--- Start ---
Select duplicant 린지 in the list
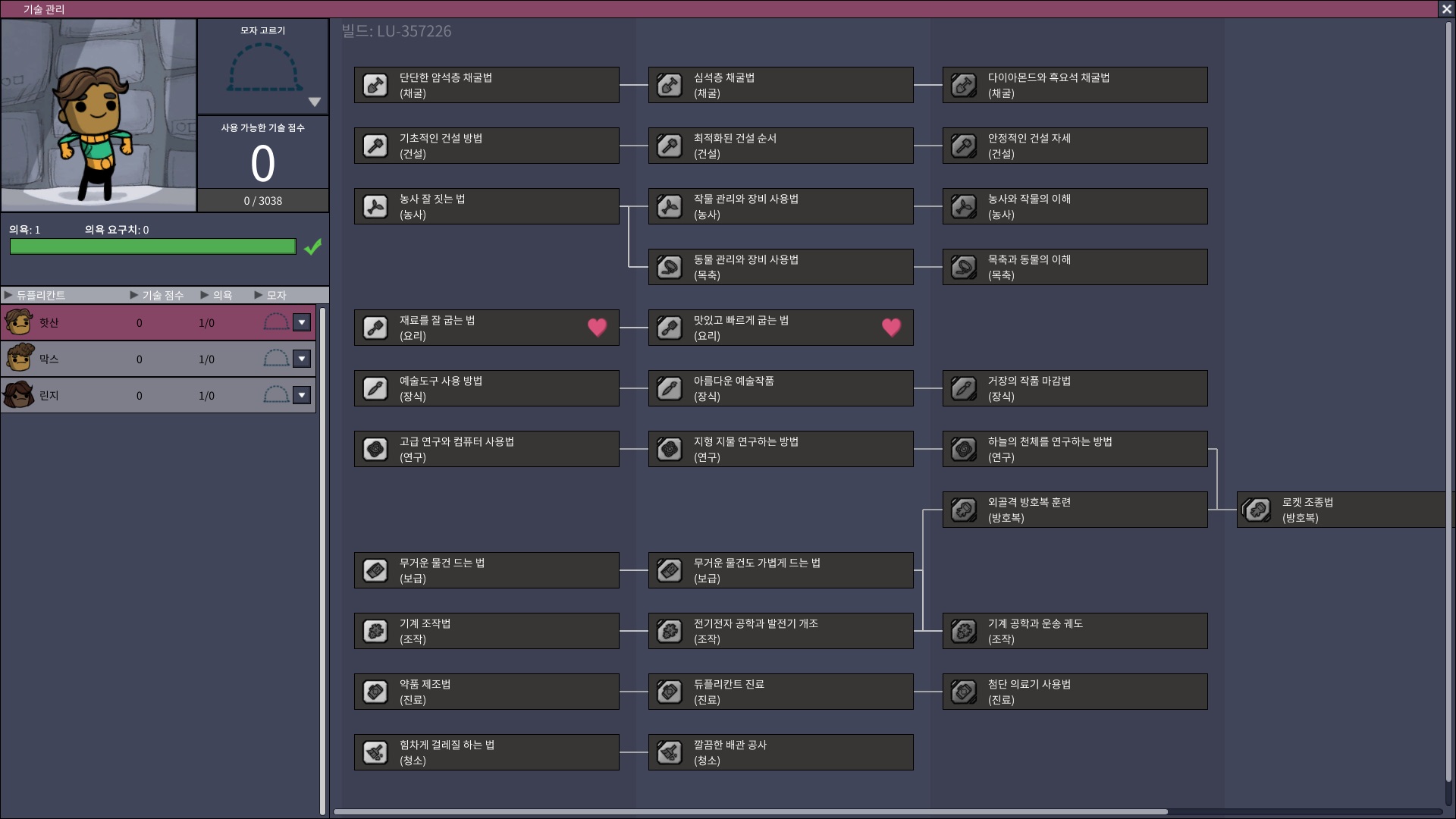This screenshot has height=819, width=1456. click(158, 395)
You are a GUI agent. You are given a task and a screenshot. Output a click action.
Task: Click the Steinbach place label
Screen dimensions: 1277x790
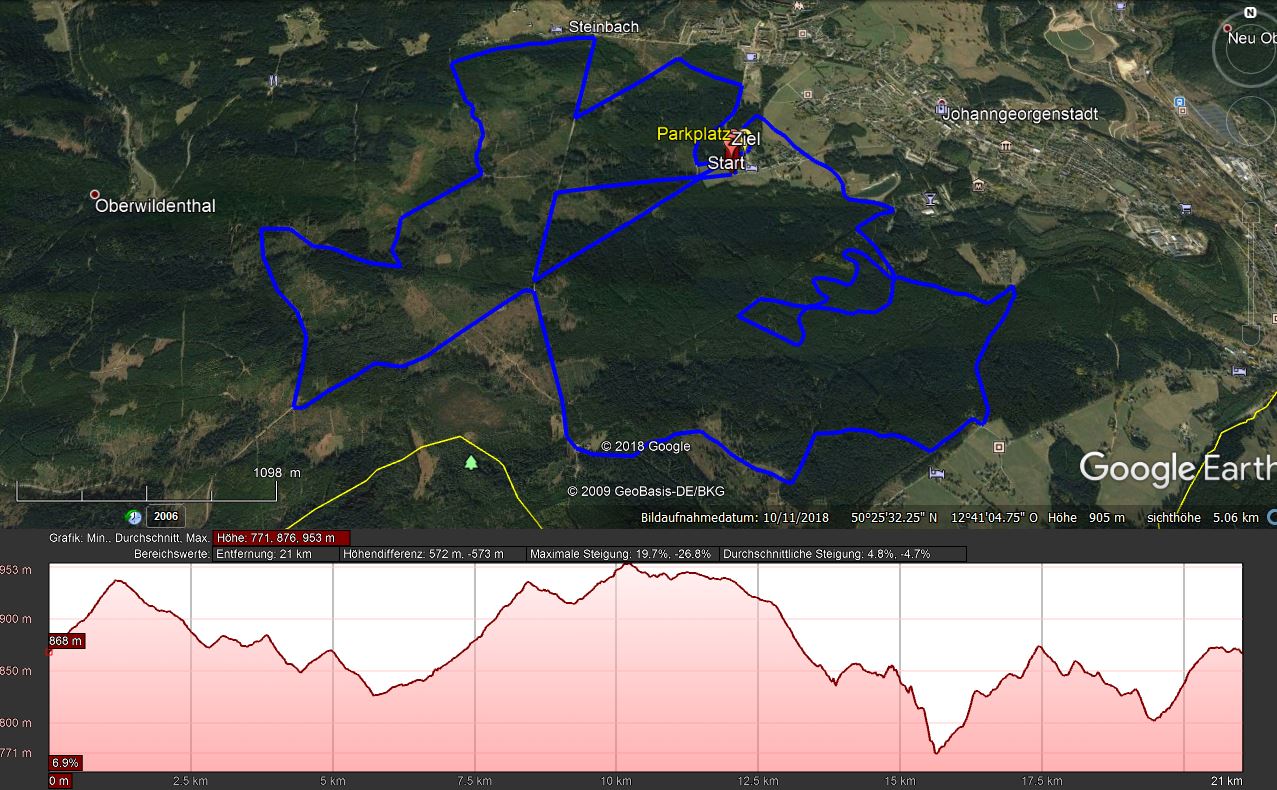[603, 27]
--- End ---
> **Aim**
Present the text lines of the material above as a numbered list, skipping any blank lines. Omit the pictures from your answer.

> **The output**
1. Select duplicant 린지 in the list
2. This screenshot has height=819, width=1456. click(158, 395)
3. You are a GUI agent. You are given a task and a screenshot. Output a click action.
4. Task: Click the Steinbach place label
5. Screen dimensions: 1277x790
6. [603, 27]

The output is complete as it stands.